- **Problem to work on**
Please rewrite the listing below with "abuse contact email" changed to "abuse reporting address" and nothing else altered. Omit the pictures from your version.

- **Extracted records**
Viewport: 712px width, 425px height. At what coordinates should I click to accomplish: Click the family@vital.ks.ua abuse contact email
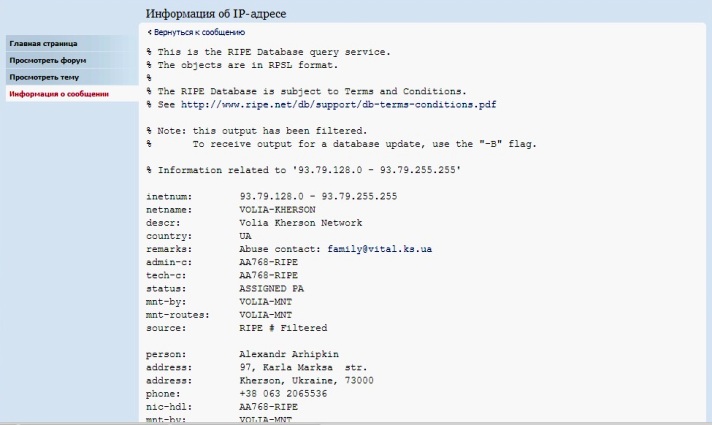pos(380,249)
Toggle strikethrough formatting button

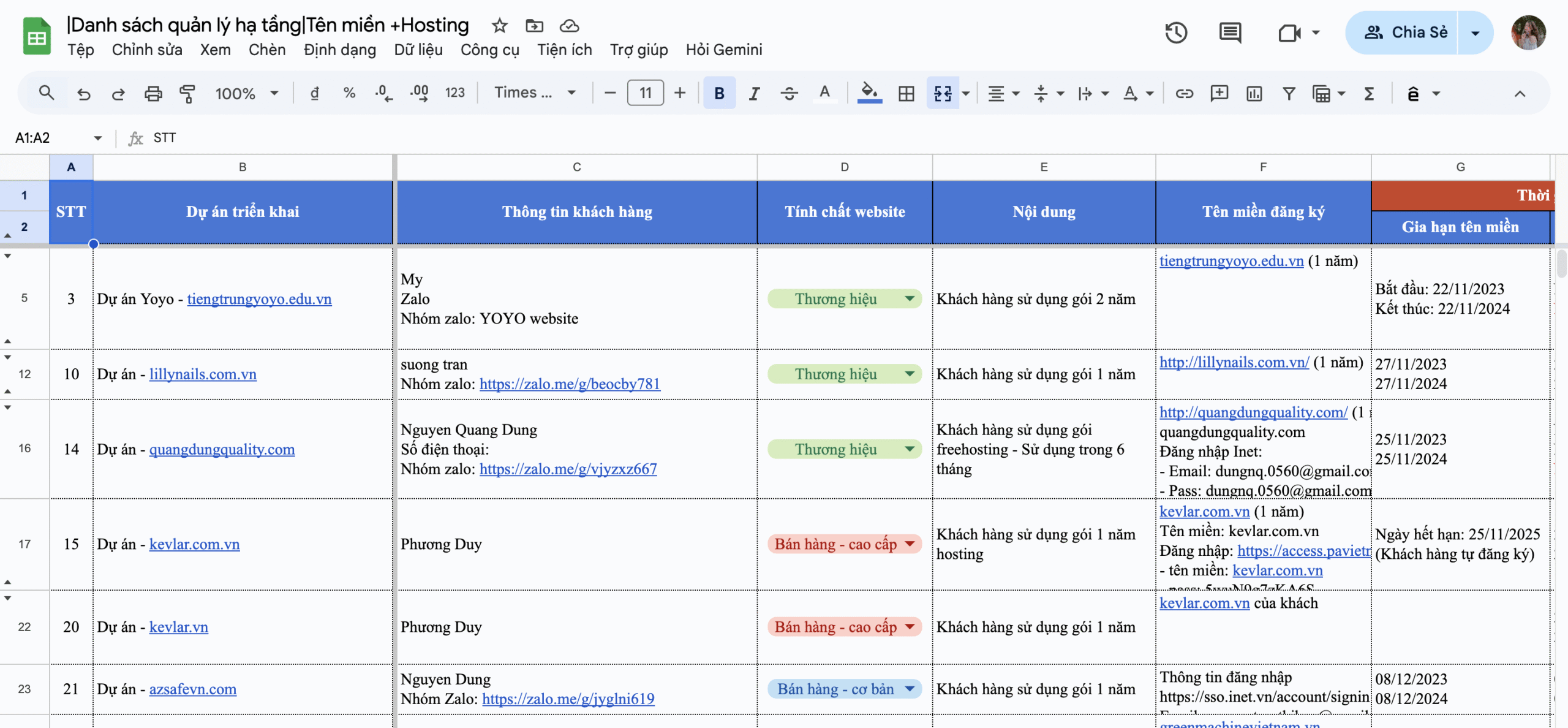789,94
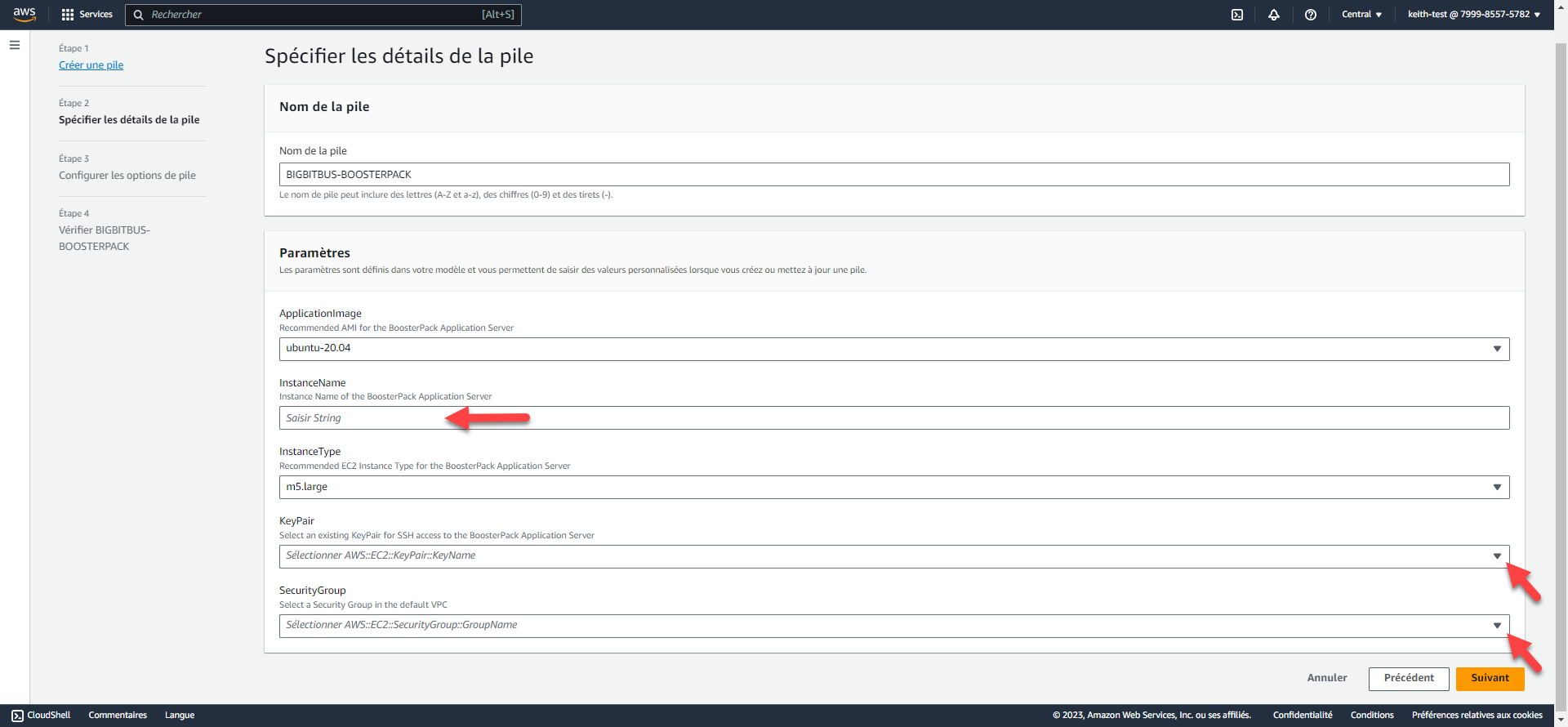Click the Précédent button

[x=1409, y=678]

- **Expected answer**
Viewport: 712px width, 425px height. At what coordinates should I click to accomplish: Click the family@vital.ks.ua abuse reporting address
pos(380,249)
Toggle strikethrough formatting button

789,94
Click the Précédent button

[x=1409, y=678]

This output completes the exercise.